SARDI: Ross Ballard.
Researchers and agronomists need to be brought up-to-date with the latest findings in nitrogen fixation research.
The conference was held in Adelaide from Sunday 28 September to Thursday 2 October 2014.
The objective of the project was to host the 17th Australia Nitrogen Fixation Conference at the Plant Research Centre in Adelaide, with SAGIT sponsorship funding the attendance of nitrogen fixation specialist Professor Euan James, from the James Hutton Institute in Dundee, Scotland, as well as the conference field tour.
In the field
Several SAGIT, GRDC and SARDI legume research projects in the Mid-North were featured on the field tour, including pea variety and inoculation trials, variety and agronomy trials and the Hart Field Site.
Presentations addressed emerging issues including the detrimental impact of herbicide residues on legume nitrogen fixation, likely benefits gained from non-symbiotic nitrogen fixation, improving the survival of rhizobia on seed, the solubilisation of phosphorus by some strains of rhizobia in New Zealand, and the gaps pertaining to the practices and knowledge of nitrogen fixation and inoculation by Australian farmers.

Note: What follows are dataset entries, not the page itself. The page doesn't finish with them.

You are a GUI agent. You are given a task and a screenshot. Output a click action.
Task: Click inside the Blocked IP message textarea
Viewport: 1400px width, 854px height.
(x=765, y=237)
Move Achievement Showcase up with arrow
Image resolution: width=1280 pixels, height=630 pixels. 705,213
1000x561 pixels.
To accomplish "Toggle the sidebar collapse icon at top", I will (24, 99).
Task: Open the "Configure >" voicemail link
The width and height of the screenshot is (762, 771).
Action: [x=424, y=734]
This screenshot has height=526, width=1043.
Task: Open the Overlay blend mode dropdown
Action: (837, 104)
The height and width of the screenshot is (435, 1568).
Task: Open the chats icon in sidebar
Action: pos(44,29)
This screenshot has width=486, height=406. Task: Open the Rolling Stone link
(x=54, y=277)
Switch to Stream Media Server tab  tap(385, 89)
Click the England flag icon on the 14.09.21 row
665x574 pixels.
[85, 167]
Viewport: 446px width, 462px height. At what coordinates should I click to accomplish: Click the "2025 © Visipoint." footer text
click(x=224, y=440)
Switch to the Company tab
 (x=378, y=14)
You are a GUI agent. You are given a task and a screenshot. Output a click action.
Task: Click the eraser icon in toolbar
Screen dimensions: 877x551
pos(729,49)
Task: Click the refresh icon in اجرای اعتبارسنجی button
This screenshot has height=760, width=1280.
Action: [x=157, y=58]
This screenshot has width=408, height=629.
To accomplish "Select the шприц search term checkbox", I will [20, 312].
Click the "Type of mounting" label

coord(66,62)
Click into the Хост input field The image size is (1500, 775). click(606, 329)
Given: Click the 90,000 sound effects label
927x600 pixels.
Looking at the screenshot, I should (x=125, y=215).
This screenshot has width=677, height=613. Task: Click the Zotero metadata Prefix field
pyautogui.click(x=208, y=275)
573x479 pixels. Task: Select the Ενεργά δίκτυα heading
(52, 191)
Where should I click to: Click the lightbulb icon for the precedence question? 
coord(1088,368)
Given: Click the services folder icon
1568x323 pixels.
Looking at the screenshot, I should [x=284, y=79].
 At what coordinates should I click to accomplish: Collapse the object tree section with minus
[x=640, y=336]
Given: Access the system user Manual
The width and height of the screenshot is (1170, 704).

The SAGIT-funded keynote speaker, Euan James, spoke about a diverse group of recently discovered nitrogen fixing bacteria that may present
future opportunities for grain growers.
The Beta-rhizobia can form nodules on legumes but are not related to the rhizobia currently used in commercial inoculants.
Two other keynote speakers, Professor Barbara Reinhold-Hurek, from the University of Bremen, Germany, and Dr Michael Russelle, from the US
Dairy Forage Research Centre, also presented at the conference.
There were 59 presentations delivered at the conference from Sunday 28 September to Thursday 2 October.
There was representation from seven countries, with 71 delegates attending the conference. Of those, 70 per cent were from Australia and
the remaining 30 per cent were from countries including New Zealand, the UK, Germany, USA, South Africa and Botswana.
All feedback from delegates was very positive.
Value for growers
A large contingent of delegates from New Zealand provided a forum for interaction between Australian and New Zealand researchers, creating an
opportunity to widen the scope of research collaborations.